From self-centred loner to pleasant eccentric

Misfits, geeks, loners and people with Aspberger’s —take heart. John Elder Robison is here to help you chart your own path.

His new book, Be Different: Adventures Of a Free-range Aspergian (Doubleday Canada) echoes his journey through a world in which he’s always been different.

Robison is a person living with Aspberger’s, a disorder along the autism spectrum, which means he has non-standard wiring in the brain. He wants to give a message of hope and concrete advice to younger people who have trouble socially.

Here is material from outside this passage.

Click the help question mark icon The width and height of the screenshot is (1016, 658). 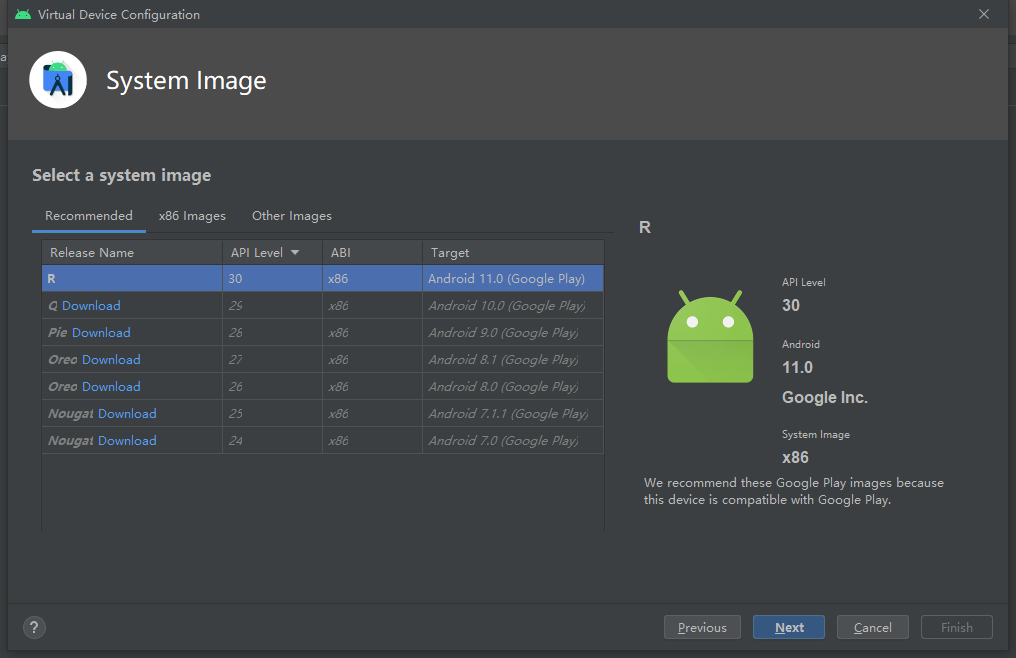(x=34, y=627)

“When you are growing up and struggling to find friends and fit in, the future can seem very dark indeed. Yet people like me tend to do better as we get older and it’s important for us to stand as inspirational role models for younger people,” he tells Metro.

Through hard work, patience and diligence, he has developed “work-arounds” for challenges that affect people like him. He studies ordinary people and learns to imitate their behaviour. He calls them nypicals, a short form of neurotypical, which is essentially any human who doesn’t live in the autism spectrum.

Robison is also the author of the bestselling memoir, Look Me In the Eye, and his brother Augusten Burroughs wrote about their dysfunctional childhood in Running With Scissors.

Robison was recently in Toronto promoting Be Different.

“Simply making myself aware of others has remarkably improved my social life,” he writes. “People accept me much faster now that I ignore them less. This process is a secret of my success, and that helped turn me from a self-centered loner into a pleasant eccentric with a number of friends.”